# Texto da página

◆ ◆ ◆

A Concierge, Crítica | Depois de animar o Rapaz e a Garça (vencedor do Óscar deste ano), Yoshimi Itazu chega à MONSTRA ’24
“A Concierge”, uma das longas em competição na MONSTRA 2024, é um trabalho oriundo do Japão e assinado por Yoshimi Itazu, experiente animador com uma carreira ainda curta no campo da realização. Que nos traz esta invulgar história sobre a vida na hospitalidade?
Numa sala Manoel de Oliveira bem composta para quinta-feira à noite, e no dia 14 de março, exibiu-se a 4.ª longa-metragem em competição na 23.ª edição do Festival de Animação de Lisboa. Aventura familiar bem humorada com breves toques de reflexão política e ambientalista, “A Concierge”, “The Concierge at Hokkyoku Department Store” ou, no original japonês, “Hokkyoku Hyakkaten no Concierge San” foi aqui visto maioritariamente por adultos apesar do seu pendor juvenil e familiar. Não obstante, os risos sonoros fizeram-se ouvir pela sala.
O filme de Yoshimi Itazu acompanha o ponto de vista de Akino, uma jovem que começa a trabalhar como estagiária num local com o qual sempre sonhou: o “Hokkyoku Department Store”. Este grande armazém comercial de luxo (um pouco à semelhança do icónico Harrods, entre outros do género) é para lá de pouco usual, pois a sua clientela é exclusivamente animal. Perante o olhar para lá de atento do gerente e das concierges mais experientes, Akino tenta aprender a lidar com os pedidos dos visitantes da loja. O essencial? Servir de forma plena, antecipando as necessidades de quem visita o surreal e quase utópico Hokkyoku Department Store.
Inicialmente, “A Concierge” parece ser uma ode ao setor terciário e à hospitalidade. Um serviço meticuloso e perto do ritualístico é aqui enaltecido, e a personagem de Akino quase nos faz lembrar a invulgar protagonista da obra literária japonesa “Convenience Store Woman” de Sayaka Murata; uma figura feminina que existe para prestar um serviço de forma eficaz e que retira satisfação a partir da pertença ao conjunto. Todavia, rapidamente compreendemos que são as narrativas pessoais que se fazem valer nesta grande loja e que a componente humana terá um peso significativo na jornada de Akino – que deverá saber ouvir, reagir e empatizar para assim contribuir para a felicidade dos animais com quem contacta.

◆ ◆ ◆

# Lista de tarefas
[a] Transcreva palavra por palavra o trecho da crítica de “A Concierge” que começa com as palavras “A Concierge, Crítica” e acaba em “vida na hospitalidade?”.
[b] Dê seguimento à crítica de “A Concierge”, escrevendo o que vem depois da última frase apresentada.
Os registos que vêm a seguir não têm nada a ver com a crítica de “A Concierge”.

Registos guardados
◆ ◆ ◆

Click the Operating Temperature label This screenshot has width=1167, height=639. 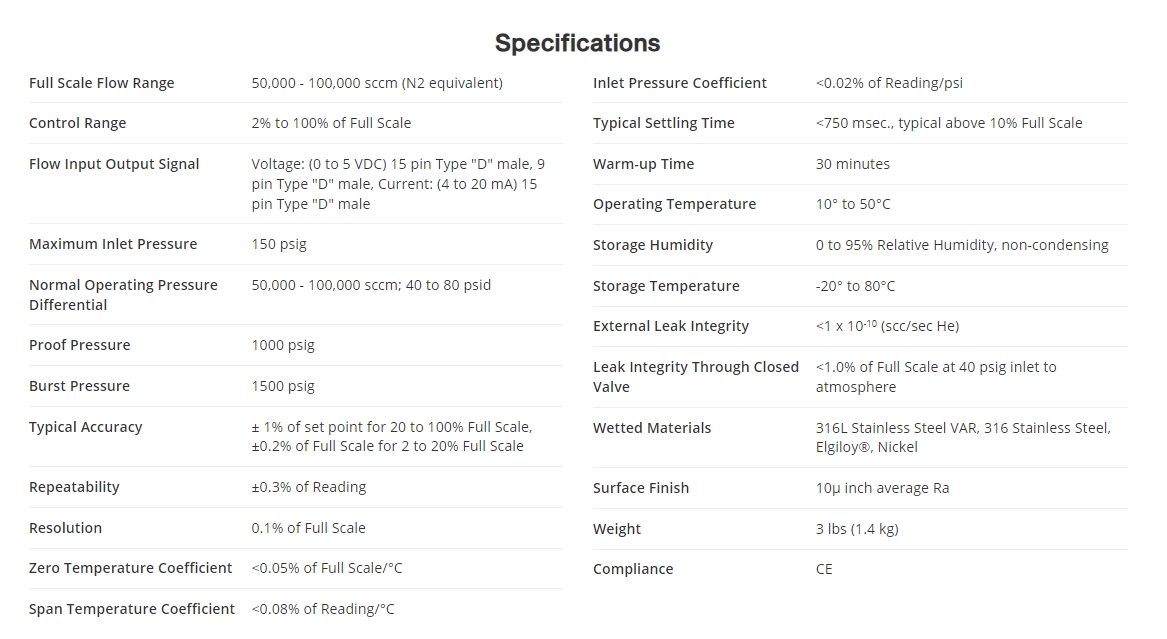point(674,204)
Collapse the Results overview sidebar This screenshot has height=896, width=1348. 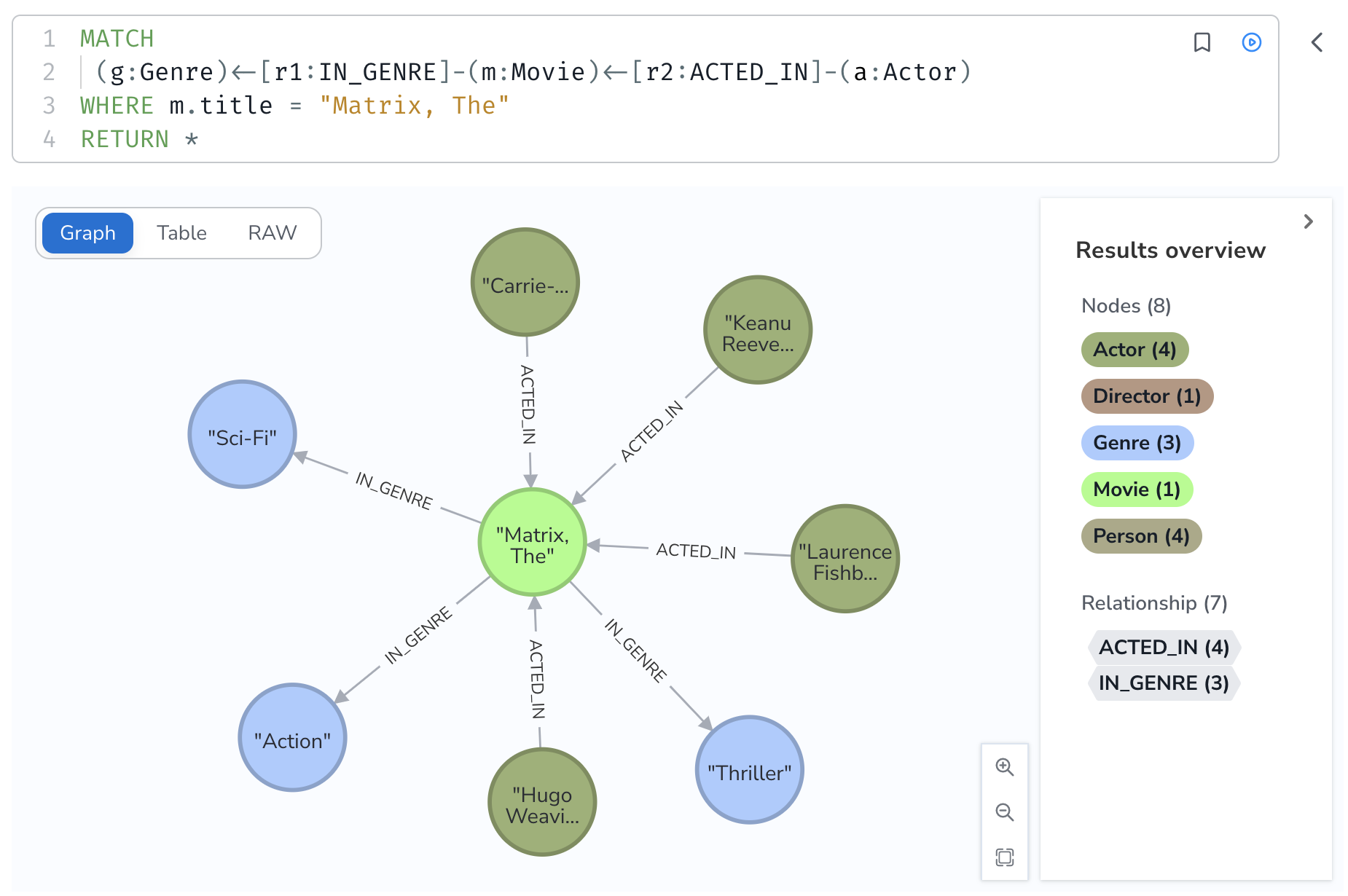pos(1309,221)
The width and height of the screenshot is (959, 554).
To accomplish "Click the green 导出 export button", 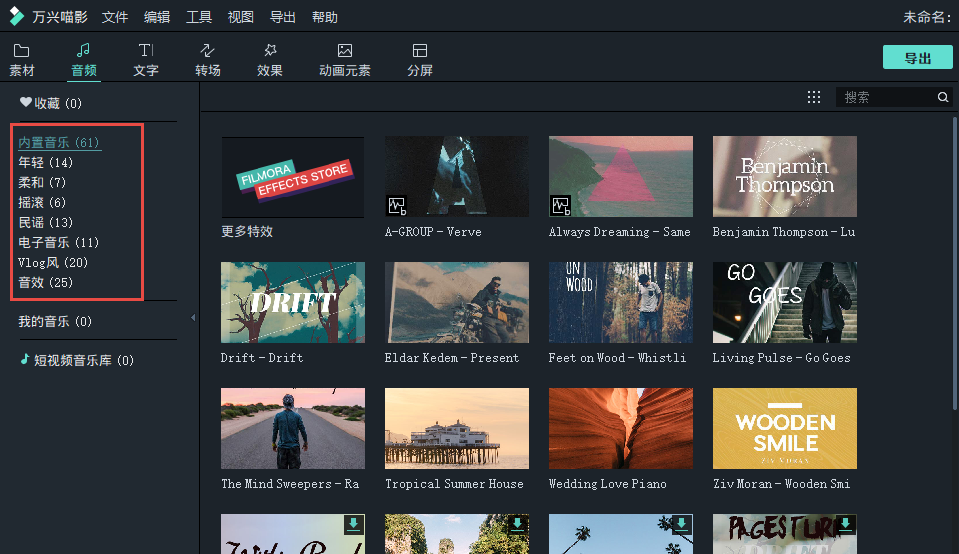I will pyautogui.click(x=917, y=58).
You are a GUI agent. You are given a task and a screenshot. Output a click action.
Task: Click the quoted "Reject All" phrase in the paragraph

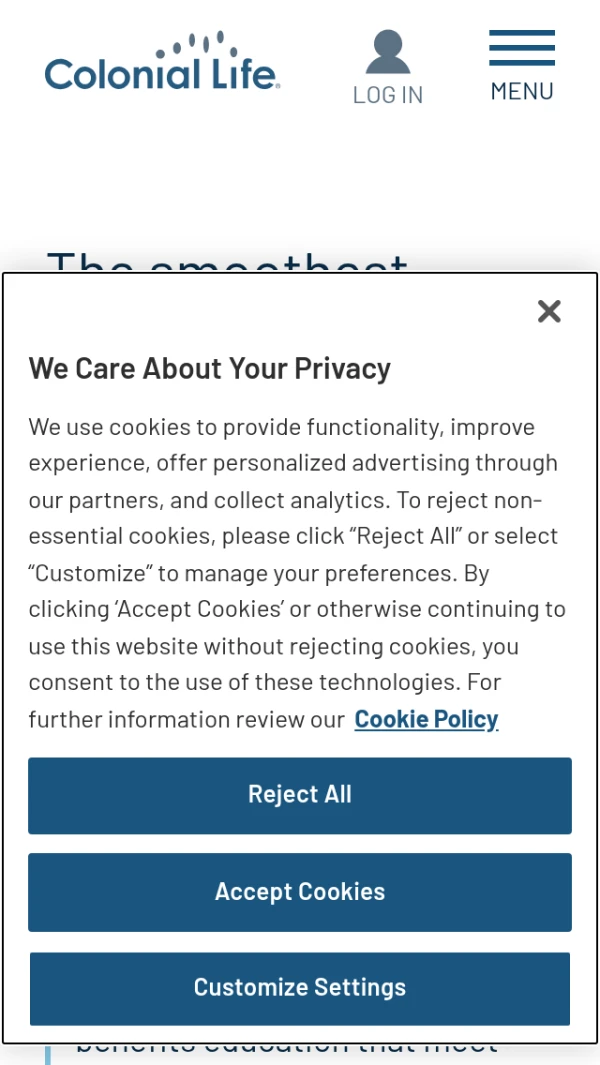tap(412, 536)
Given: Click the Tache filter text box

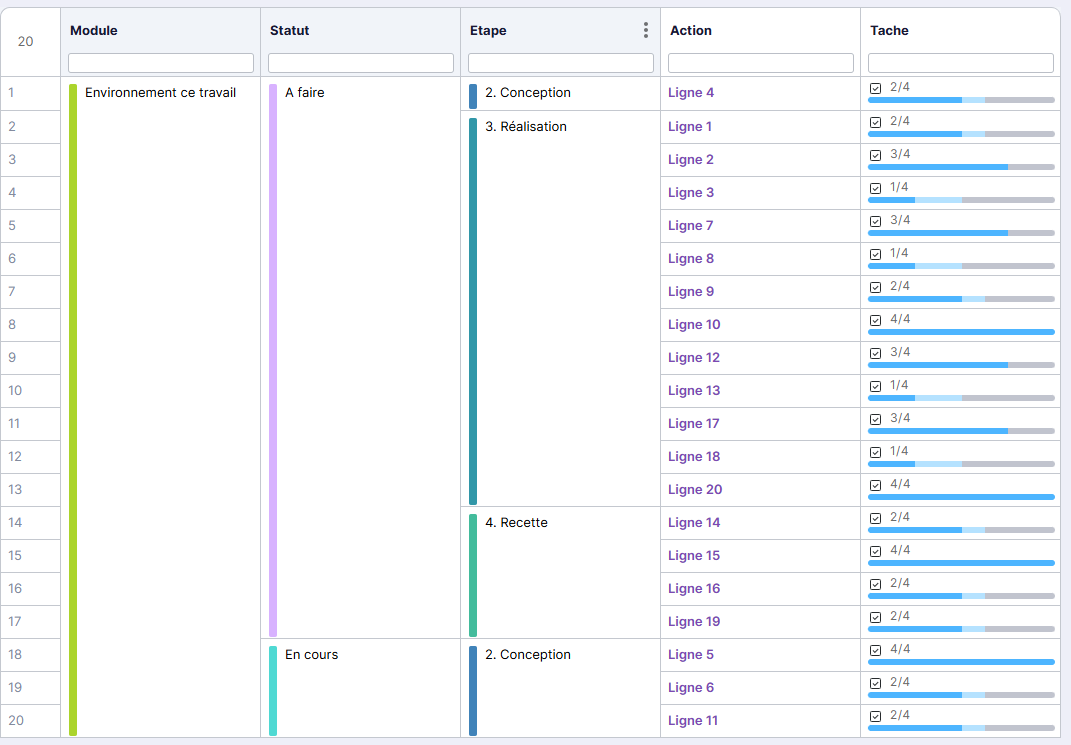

◆ ◆ ◆

# Respostas do exercício
[a]
A Concierge, Crítica | Depois de animar o Rapaz e a Garça (vencedor do Óscar deste ano), Yoshimi Itazu chega à MONSTRA ’24
“A Concierge”, uma das longas em competição na MONSTRA 2024, é um trabalho oriundo do Japão e assinado por Yoshimi Itazu, experiente animador com uma carreira ainda curta no campo da realização. Que nos traz esta invulgar história sobre a vida na hospitalidade?

[b]
Em pouco tempo chegamos também ao âmago desta pequena obra com apenas 70 minutos de duração (ligeiramente acima da duração regulamentada para uma longa): a conservação animal e ecológica. Os exigentes clientes são “V.I.A” (Animais Muito Importantes). O que os une? A pertença à lista de espécies extintas ou em vias de extinção. A loja não é senão um oásis onde os animais maltratados e extintos pela ganância humana têm a hipótese de ser servidos e apaparicados por estes mesmos humanos.
“A Concierge”, em toda a sua leveza, colorida beleza e natureza humorística, assume-se como um ato de expiação de pecados. Onde o capitalismo é combatido com capitalismo. A sua premissa parece funcionar como uma contradição de termos: estes animais foram perseguidos pelas suas belas pelagens e levados à extinção com o fim de alimentar com roupas luxuosas lojas semelhantes a esta. Todavia, um espaço destes serve-lhes agora de porto seguro. Não seria um habitat natural um melhor refúgio? E qual é a vida que estes animais têm fora da Hokkyoku Department Store. Como é que lhes é possível sobreviver?
Os protagonistas animais desta história têm ocupações: são pintores, advogados, atores e estudantes. Mas como conseguem conciliar o seu estatuto de animais em vias de extinção (ou extintos) com esta vivência quotidiana junto de humanos? Enfim, “A Concierge” apresenta um enredo fácil de desmontar e muito cingido ao microcosmos da loja, mas assim aceitamos esta bela mensagem de conservação animal para lá das imperfeições da concretização.
Acima de tudo, “Hokkyoku Hyakkaten no Concierge San”, uma simpática fantasia para toda a família, distingue-se através da sua apresentação visual. Não fosse este um filme japonês, o traço da animação tradicional é deslumbrante. Esta beleza faz-se sentir essencialmente através das marcantes artes de fundos. O background design é um elemento distintivo, e não poderia deixar de o ser, quando o realizador Yoshimi Itazu já foi animador em obras essenciais como “Paprika” de Satoshi Kon; ou “As Asas do Vento” e “O Rapaz e a Garça” de Hayao Miyazaki. A sua escola fala por si.
Por todas as suas imperfeições, que serão tão óbvias para o espectador adulto, a mensagem focada na conservação animal e no respeito para com o próximo torna “A Concierge” um recomendável filme familiar.
TRAILER | A CONCIERGE EXIBIU EM PORTUGAL NA 23.ª MONSTRA
Entre 7 e 17 de março, a MONSTRA regressou à capital com a 23.ª edição do Festival de Animação de Lisboa. Este “A Concierge”, vindo do Japão, insere-se na sua Competição de Longas.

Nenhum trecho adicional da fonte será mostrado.